» Listed entries
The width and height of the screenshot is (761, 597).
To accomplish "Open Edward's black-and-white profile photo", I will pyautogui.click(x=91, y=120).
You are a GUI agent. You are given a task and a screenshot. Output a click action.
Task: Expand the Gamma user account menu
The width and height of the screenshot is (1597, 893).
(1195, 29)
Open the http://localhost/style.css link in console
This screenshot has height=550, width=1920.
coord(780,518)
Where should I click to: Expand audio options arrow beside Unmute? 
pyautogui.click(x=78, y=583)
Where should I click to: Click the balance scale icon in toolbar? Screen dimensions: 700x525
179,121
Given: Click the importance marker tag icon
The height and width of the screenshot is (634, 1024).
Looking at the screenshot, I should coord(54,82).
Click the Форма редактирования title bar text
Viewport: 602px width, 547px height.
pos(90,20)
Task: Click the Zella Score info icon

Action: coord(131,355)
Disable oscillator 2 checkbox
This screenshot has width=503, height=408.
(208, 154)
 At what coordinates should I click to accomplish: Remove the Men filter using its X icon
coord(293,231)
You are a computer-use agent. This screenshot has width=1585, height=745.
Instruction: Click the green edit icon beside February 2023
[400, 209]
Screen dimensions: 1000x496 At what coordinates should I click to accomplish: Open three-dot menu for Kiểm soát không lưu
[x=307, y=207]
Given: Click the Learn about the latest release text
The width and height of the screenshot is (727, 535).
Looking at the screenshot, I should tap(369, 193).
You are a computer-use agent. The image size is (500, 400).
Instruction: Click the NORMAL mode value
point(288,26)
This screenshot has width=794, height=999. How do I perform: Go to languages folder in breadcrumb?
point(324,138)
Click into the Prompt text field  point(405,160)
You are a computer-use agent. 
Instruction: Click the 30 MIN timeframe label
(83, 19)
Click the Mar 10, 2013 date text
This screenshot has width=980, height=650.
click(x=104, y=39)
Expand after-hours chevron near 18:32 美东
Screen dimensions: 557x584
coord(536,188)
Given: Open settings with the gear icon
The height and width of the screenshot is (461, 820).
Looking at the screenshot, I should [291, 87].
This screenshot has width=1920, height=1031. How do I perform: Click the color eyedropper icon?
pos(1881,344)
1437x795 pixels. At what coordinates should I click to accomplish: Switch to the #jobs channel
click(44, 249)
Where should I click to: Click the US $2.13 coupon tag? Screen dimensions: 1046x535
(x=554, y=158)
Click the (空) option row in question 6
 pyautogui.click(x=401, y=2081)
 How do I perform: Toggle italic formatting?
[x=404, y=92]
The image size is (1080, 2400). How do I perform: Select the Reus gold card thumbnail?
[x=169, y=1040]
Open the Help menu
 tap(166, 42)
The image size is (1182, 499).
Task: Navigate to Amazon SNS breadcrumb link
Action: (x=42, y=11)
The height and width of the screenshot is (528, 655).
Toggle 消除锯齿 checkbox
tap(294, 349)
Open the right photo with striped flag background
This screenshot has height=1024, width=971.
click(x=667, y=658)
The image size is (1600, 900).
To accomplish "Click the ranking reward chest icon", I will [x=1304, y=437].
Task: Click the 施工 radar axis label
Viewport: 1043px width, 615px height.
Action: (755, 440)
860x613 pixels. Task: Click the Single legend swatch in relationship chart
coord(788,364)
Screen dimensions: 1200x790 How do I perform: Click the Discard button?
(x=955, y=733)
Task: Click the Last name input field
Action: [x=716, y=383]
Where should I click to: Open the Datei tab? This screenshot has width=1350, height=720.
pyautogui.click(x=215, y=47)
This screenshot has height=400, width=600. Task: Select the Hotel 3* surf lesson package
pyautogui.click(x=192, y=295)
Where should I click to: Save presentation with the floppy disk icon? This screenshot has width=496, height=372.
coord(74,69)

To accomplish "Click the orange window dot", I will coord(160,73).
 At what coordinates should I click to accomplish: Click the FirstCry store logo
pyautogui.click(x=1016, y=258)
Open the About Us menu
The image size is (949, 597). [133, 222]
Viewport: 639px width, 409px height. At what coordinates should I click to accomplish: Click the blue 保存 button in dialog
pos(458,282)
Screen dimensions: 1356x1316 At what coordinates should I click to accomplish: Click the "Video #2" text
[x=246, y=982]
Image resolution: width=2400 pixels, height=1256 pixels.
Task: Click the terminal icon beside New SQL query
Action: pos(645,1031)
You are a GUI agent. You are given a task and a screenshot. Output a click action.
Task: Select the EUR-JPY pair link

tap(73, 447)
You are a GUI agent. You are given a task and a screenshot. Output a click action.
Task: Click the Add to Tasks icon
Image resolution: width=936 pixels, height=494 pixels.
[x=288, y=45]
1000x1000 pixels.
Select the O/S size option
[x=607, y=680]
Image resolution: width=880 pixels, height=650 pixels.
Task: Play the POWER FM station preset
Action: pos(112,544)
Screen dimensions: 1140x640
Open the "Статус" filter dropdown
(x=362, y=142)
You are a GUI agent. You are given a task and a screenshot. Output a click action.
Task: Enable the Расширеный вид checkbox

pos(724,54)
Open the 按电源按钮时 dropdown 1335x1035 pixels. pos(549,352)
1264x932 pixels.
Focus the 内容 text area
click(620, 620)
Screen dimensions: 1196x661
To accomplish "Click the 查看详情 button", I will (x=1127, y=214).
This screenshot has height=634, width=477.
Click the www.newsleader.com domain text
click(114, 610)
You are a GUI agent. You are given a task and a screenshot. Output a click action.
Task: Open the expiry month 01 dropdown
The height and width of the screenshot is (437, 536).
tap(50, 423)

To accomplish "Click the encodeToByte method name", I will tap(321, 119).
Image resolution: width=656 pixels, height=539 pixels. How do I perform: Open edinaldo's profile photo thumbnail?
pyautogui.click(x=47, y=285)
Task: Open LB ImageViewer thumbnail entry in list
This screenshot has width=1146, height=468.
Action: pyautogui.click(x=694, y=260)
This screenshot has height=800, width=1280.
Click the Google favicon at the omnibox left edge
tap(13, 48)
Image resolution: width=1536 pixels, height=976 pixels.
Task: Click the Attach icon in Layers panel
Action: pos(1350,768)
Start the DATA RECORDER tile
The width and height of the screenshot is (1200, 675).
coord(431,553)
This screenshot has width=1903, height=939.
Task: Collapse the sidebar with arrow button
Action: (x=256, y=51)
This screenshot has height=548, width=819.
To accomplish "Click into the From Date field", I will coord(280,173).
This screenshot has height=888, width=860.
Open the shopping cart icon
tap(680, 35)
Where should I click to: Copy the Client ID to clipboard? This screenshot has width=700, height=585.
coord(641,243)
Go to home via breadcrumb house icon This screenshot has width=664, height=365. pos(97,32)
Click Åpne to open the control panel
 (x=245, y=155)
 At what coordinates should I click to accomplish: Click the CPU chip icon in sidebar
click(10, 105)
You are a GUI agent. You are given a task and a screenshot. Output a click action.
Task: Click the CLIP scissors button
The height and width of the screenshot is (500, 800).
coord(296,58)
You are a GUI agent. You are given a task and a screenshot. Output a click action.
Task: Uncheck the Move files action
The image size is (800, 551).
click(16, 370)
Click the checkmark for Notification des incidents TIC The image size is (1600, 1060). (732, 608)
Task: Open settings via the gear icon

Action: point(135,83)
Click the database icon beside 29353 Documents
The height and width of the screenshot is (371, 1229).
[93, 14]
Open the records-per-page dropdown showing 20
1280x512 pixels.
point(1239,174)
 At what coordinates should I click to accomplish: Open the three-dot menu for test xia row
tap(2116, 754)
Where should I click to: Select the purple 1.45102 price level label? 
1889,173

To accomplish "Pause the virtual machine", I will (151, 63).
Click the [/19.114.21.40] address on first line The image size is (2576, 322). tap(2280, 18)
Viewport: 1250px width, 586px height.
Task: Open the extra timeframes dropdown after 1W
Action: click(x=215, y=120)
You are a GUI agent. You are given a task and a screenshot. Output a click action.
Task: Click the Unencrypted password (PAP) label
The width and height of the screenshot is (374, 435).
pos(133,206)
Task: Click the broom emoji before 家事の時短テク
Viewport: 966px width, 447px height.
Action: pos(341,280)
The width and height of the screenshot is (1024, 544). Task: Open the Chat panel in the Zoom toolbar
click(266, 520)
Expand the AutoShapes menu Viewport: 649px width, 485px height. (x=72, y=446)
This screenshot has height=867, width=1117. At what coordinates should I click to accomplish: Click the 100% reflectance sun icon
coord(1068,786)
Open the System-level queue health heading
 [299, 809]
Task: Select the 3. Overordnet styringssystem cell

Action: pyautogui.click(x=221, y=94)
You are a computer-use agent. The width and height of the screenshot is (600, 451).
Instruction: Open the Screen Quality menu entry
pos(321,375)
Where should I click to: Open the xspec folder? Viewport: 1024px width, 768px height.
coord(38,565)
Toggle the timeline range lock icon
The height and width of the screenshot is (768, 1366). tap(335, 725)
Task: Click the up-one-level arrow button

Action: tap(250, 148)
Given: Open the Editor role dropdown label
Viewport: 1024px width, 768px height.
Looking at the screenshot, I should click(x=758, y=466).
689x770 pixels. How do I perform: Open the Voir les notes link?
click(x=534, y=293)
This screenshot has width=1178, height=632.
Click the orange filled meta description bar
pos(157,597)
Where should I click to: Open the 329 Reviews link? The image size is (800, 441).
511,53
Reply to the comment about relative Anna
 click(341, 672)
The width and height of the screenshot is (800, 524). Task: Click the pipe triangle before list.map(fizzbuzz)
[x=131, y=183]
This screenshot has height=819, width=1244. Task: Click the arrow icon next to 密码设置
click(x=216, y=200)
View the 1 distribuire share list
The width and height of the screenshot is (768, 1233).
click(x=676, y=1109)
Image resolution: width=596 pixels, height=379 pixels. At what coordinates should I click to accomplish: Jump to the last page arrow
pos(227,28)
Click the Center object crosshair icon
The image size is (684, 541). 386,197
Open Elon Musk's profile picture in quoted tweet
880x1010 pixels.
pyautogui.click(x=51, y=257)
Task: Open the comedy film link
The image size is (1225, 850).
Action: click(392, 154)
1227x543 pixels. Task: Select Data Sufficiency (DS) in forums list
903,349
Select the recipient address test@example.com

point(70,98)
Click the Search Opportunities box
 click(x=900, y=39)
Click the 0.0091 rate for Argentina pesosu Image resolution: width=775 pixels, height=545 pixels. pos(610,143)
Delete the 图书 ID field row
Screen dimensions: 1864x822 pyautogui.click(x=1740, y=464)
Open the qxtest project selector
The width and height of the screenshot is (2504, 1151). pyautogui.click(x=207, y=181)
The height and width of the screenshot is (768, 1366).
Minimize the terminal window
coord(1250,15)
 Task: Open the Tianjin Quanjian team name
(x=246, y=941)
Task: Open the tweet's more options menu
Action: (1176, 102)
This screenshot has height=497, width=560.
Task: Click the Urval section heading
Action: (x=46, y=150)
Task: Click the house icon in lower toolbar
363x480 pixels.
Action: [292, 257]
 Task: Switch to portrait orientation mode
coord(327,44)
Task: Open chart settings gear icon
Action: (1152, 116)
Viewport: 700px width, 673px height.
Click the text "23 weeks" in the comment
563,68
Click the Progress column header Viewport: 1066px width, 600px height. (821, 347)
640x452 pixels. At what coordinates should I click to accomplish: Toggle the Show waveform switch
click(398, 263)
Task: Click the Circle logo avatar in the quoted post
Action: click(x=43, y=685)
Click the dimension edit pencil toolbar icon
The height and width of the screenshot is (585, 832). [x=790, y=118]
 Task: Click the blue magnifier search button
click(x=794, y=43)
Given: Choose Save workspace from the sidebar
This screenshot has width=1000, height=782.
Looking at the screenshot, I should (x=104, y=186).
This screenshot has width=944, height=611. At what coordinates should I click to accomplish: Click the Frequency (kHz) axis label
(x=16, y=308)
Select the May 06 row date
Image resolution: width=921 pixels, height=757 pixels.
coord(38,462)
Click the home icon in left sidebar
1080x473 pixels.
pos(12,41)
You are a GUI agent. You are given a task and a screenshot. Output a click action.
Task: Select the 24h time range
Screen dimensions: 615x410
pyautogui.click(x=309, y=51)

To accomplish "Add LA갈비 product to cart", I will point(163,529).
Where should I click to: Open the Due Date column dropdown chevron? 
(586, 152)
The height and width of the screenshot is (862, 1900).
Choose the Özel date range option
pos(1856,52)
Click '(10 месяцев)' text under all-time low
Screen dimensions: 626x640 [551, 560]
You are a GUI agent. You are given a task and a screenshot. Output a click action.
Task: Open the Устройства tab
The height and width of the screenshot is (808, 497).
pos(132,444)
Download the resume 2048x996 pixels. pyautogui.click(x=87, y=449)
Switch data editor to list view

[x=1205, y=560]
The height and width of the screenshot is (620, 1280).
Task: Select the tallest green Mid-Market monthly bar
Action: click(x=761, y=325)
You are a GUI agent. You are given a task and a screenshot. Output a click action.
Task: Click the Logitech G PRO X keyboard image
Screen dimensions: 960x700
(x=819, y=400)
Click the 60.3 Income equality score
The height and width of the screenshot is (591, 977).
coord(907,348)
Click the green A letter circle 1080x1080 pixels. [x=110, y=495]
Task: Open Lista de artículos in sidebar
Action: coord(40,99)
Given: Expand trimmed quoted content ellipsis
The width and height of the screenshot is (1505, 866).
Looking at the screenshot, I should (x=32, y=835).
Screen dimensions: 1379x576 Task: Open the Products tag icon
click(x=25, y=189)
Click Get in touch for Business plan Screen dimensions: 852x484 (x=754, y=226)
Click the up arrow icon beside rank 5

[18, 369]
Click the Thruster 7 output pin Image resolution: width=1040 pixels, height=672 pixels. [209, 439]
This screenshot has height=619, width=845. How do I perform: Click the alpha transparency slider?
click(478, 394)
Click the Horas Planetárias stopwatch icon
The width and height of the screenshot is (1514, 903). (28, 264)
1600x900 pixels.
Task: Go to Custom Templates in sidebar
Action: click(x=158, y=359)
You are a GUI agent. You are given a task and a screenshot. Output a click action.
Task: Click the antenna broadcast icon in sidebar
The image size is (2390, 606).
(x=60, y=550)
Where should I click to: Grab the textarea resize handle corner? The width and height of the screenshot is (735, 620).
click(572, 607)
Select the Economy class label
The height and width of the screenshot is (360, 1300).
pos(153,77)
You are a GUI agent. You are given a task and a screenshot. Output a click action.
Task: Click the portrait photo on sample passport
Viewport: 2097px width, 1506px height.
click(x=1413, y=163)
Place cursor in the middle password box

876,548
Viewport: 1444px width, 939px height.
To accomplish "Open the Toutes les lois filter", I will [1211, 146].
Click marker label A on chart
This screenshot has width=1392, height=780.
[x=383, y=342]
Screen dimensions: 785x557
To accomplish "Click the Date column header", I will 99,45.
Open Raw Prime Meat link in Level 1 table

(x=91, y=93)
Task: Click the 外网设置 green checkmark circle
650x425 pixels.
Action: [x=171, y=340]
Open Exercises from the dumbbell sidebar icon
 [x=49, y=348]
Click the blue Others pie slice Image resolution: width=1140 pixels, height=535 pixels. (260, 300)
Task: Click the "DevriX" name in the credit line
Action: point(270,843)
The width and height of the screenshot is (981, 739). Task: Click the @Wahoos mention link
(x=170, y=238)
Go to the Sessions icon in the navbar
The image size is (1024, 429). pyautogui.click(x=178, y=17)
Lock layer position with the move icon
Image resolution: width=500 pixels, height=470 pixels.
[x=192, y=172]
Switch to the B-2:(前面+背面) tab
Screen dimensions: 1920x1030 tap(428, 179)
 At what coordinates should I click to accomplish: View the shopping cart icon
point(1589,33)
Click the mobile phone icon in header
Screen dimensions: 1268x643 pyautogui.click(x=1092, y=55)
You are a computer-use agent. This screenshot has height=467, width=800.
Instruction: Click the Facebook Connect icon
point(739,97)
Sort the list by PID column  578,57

» Your objective
Could you restate, word for word, every line from the one containing "At what coordinates should I click to accomplish: View" through the last line of the records above, and nothing more?

» Response to this exercise
 At what coordinates should I click to accomplish: View the shopping cart icon
point(1589,33)
Click the mobile phone icon in header
Screen dimensions: 1268x643 pyautogui.click(x=1092, y=55)
You are a computer-use agent. This screenshot has height=467, width=800.
Instruction: Click the Facebook Connect icon
point(739,97)
Sort the list by PID column  578,57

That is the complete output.